Exercise details:
Turn the entries into a two-column CSV with the headers instruction and reply. Give one row per entry, with its text and its answer each in a single quoted field and line breaks replaced by spaces. Begin at the line that has "Task: Click the Working Directory path field", continue through the last entry, and leave the pictures out.
%%
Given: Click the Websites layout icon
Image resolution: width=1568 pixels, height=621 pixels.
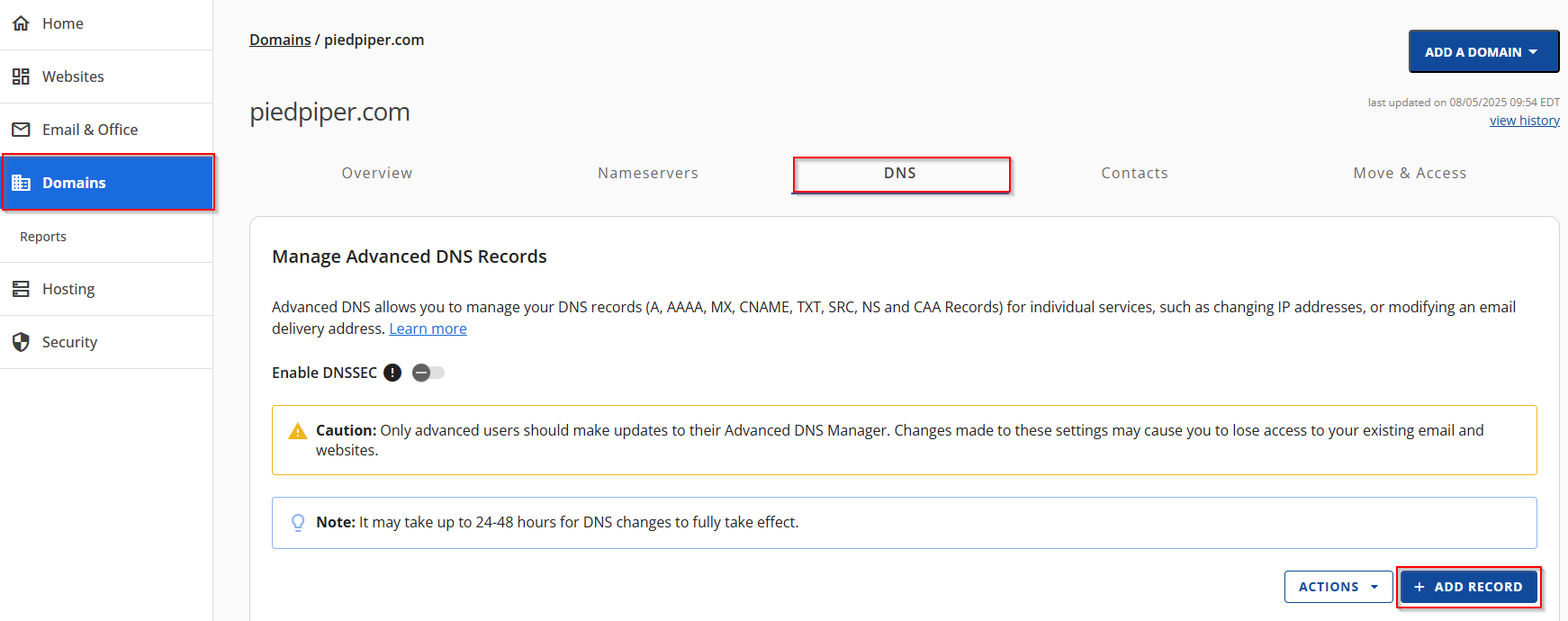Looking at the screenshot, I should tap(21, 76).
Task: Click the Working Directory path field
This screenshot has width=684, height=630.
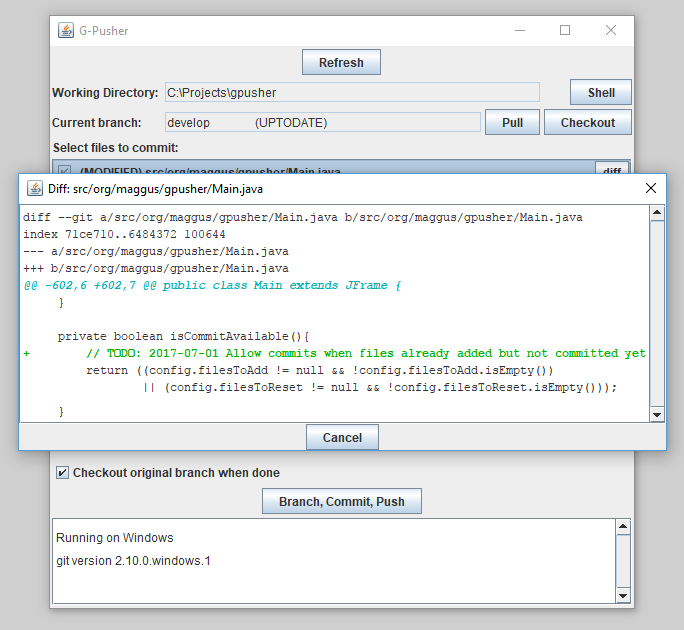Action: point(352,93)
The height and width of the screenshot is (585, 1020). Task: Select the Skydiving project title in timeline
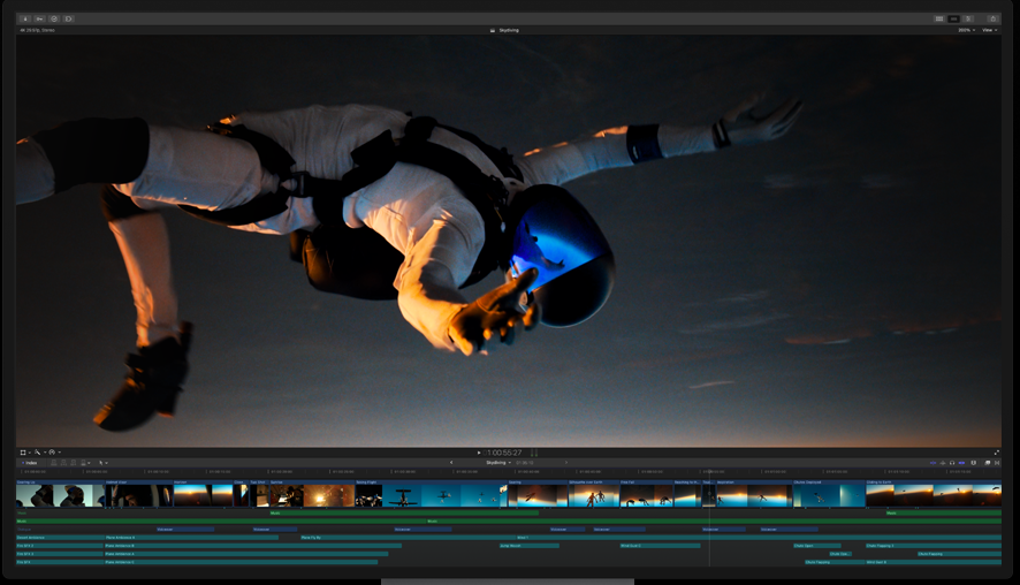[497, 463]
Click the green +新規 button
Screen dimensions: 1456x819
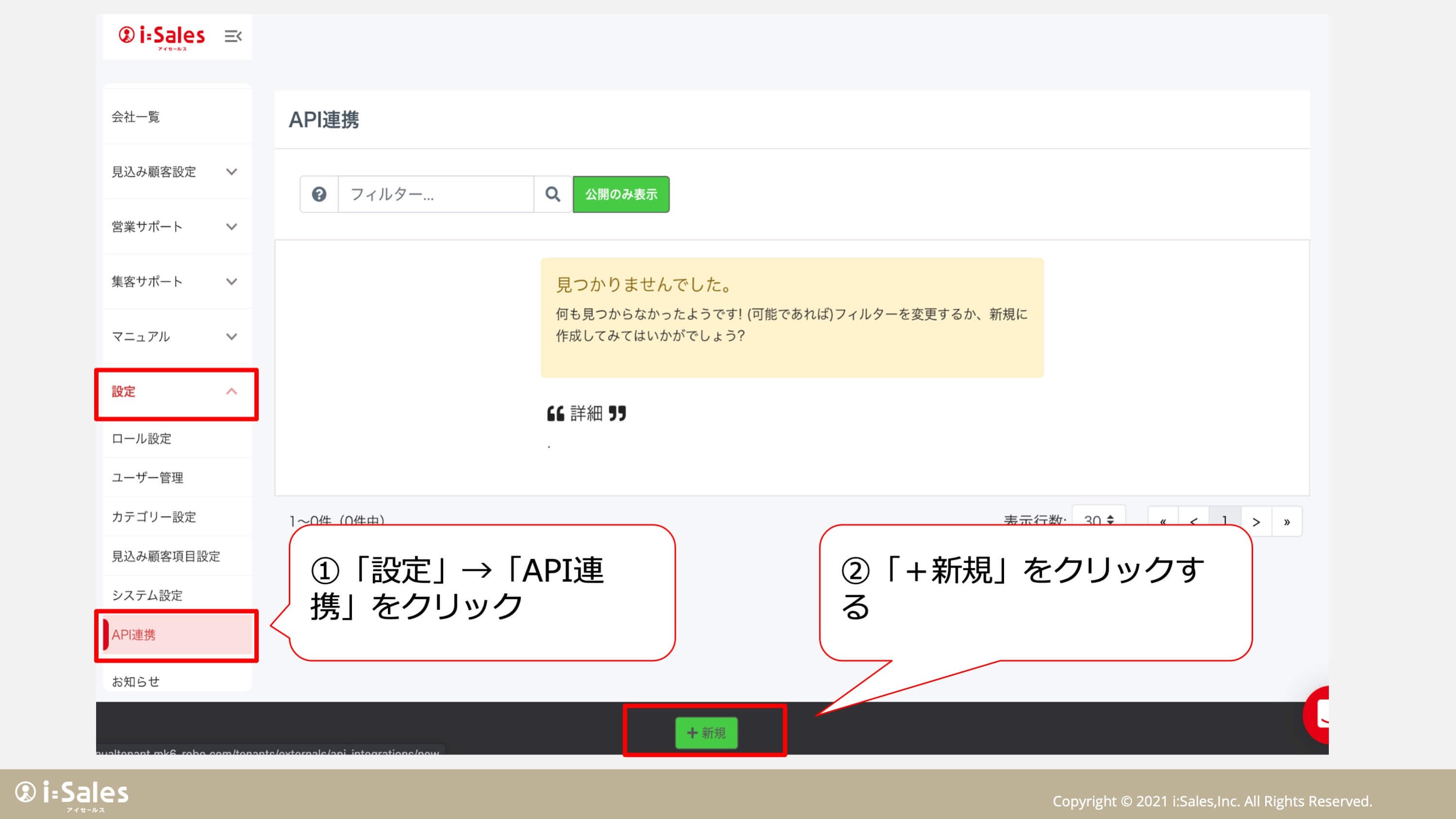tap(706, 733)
%%
Exercise answer:
instruction,reply
"Task: Click the Working Directory path field This screenshot has width=684, height=630.","Action: point(352,93)"
"The height and width of the screenshot is (585, 1020). Task: Select the Skydiving project title in timeline","[497, 463]"
"Click the green +新規 button Screen dimensions: 1456x819","tap(706, 733)"